At NVIDIA GTC Taipei at COMPUTEX, the world’s developers, researchers and industry leaders are converging to dive into the latest breakthroughs shaping every industry, covering topics spanning AI factories and scaling infrastructure to agentic and physical AI and more.
NVIDIA founder and CEO Jensen Huang touched down in Taipei and hasn’t stopped moving.
Night markets with the partners building the world’s AI infrastructure. Dinner with the CEOs whose companies run on NVIDIA’s platform. A new campus unveiled in the region that manufactures the chips powering the AI economy.
Everywhere Huang went this week, the ecosystem was there — and today, they all came together at Taipei Music Center for the keynote. Huang thanked them all, from the CEOs filling the room to the fruit vendor he met at a night market, as a wall of partner logos filled the screen.

“AI is now a profit generator. AI is now a GDP generator,” Huang told an audience gathered in person and across more than 70 watch parties throughout Taiwan.
For three years, the question was whether AI would be useful. Generative AI answered yes. Reasoning models made it capable. Agents are making it work — autonomously, continuously, at scale.
“Useful AI has arrived,” Huang reported, with platforms like GitHub already seeing developer commits nearly triple in the first few months of 2026.
And that’s made those at the center of that surge more valuable than ever, Huang said.

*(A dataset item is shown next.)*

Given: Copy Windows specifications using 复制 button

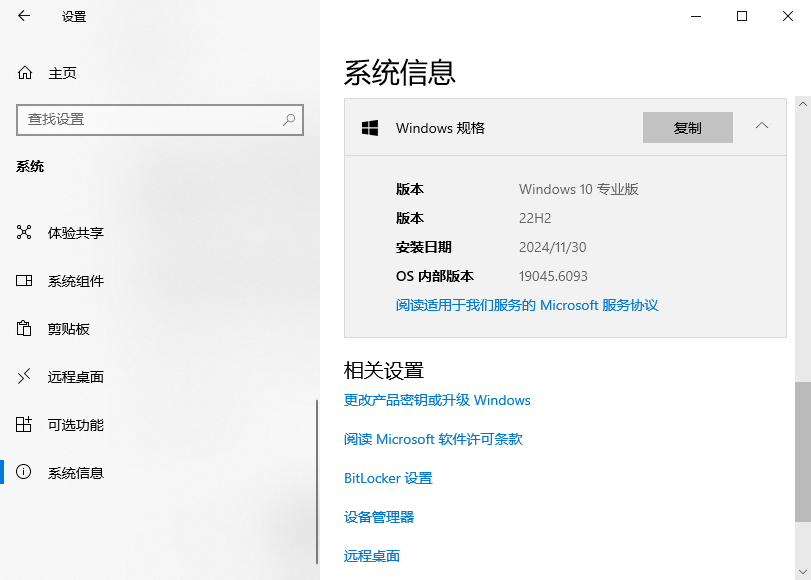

AI Factories Become the New Infrastructure
Tokens are now profitable units of revenue, Huang said — and AI companies are racing to build more AI factories, driving compute demand in Taiwan to new highs.
“Ultimately, our customers don’t want to buy computers, they want to build AI factories,” he said.

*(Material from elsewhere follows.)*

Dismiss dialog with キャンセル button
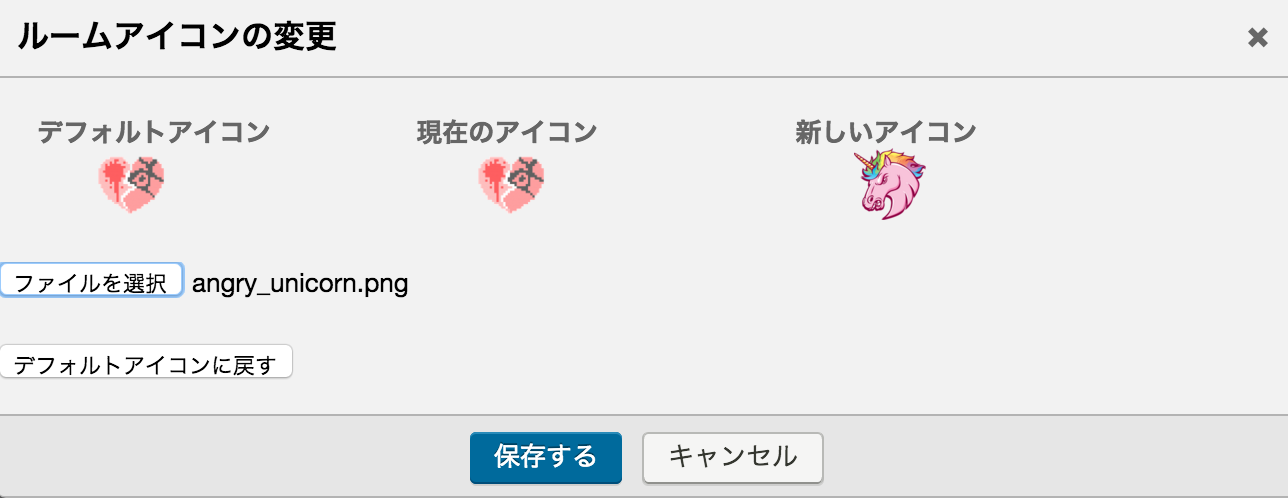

NVIDIA DSX is NVIDIA’s AI factory framework for infrastructure builders: DSX MaxLPS delivers 40% more GPUs within the same power budget, and DSX OS is open source and extensible.
“The world is racing to build AI factories, the largest infrastructure build out in human history … because compute is revenues,” Huang said, ticking through work with partners including CoreWeave, Nebius, Nscale, NAVER Cloud, Yotta, Firmus, Indosat, GMI and more.

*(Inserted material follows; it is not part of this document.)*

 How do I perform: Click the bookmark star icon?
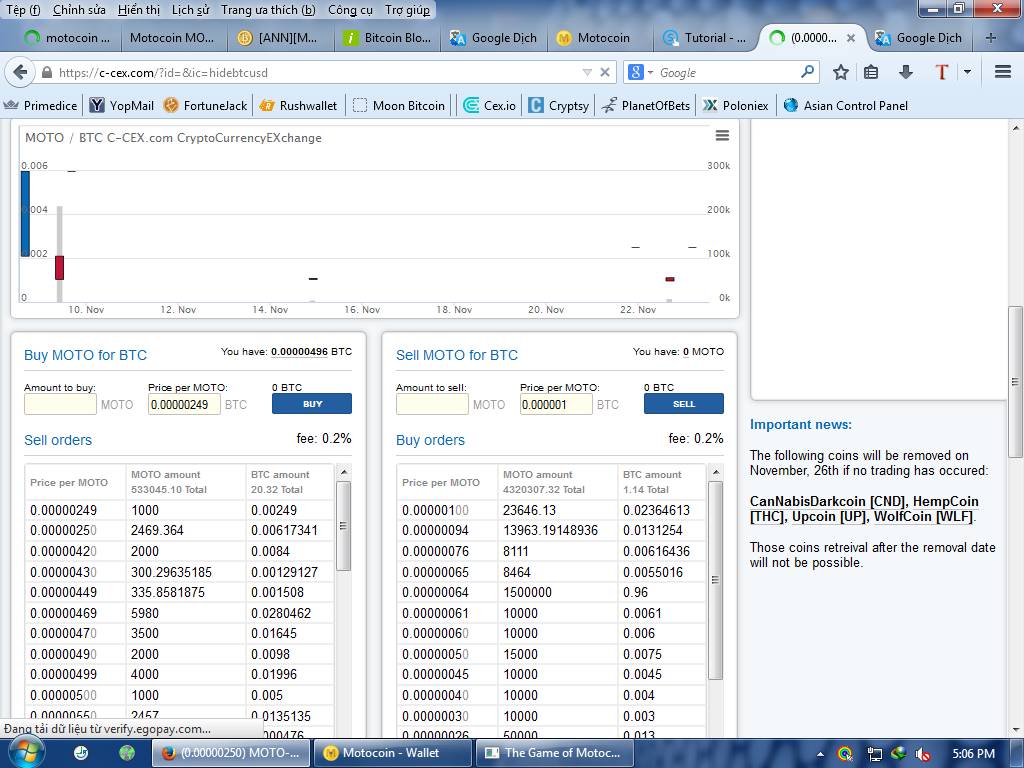click(841, 72)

“Each one of these companies are serving regional as well as global customers,” Huang said. “Incredible companies, incredible opportunities.”
Huang argued that in the age of AI factories, compute is revenue — every token produced is profitable — making performance per watt, reliability and the long lifetime of these systems the core financial levers, not just technical specs: “If you have 1 gigawatt of power, then throughput per watt is revenue … Choosing the wrong architecture just because the chips are cheaper doesn’t make sense — compute is revenue.”
“The more you buy, the more you make,” Huang said.
The five-rack platform — NVIDIA Vera Rubin NVL72 systems, NVIDIA Vera CPU, NVIDIA Groq 3 LPX, NVIDIA Spectrum‑6 SPX Ethernet racks and NVIDIA Vera BlueField‑4 STX storage — is being ramped by hundreds of NVIDIA supply chain ecosystem partners — 150 in Taiwan alone — across 350+ factories and 30 countries.
“NVIDIA’s ecosystem spans all the way upstream to our supply chain here in Taiwan, where it all begins, and downstream all the way to data centers and eventually to end users,” Huang said, calling Taiwan “the richest ecosystem, the world’s best supply chain ecosystem.”
The ramp now spans AI clouds, on‑premises data centers, and industrial and enterprise deployments.
On stage, Huang walked past a full stack of next‑generation systems — Vera Rubin NVL72 systems, a liquid‑cooled Vera CPU rack, Vera BlueField‑4 STX storage and security systems, Grok 3 LPX low‑latency inference trays and Spectrum‑X Ethernet Photonics networking — underscoring how NVIDIA’s latest hardware is designed as a single, tightly integrated AI factory platform.
Spectrum-X Ethernet Photonics — the world’s first 200Gb/s SerDes Ethernet switch with co-packaged optics, built for million-GPU AI factories, is now in production, with CoreWeave, Lambda and Oracle Cloud Infrastructure among the first ecosystem partners and adopters.
NVIDIA Vera CPU — a CPU built for the age of AI — delivers 88 cores, 1.2TB/s of LPDDR5X bandwidth and a 3.6TB/s on‑chip fabric with no chiplet boundaries, plus 10 instructions per clock for world‑class single‑thread performance.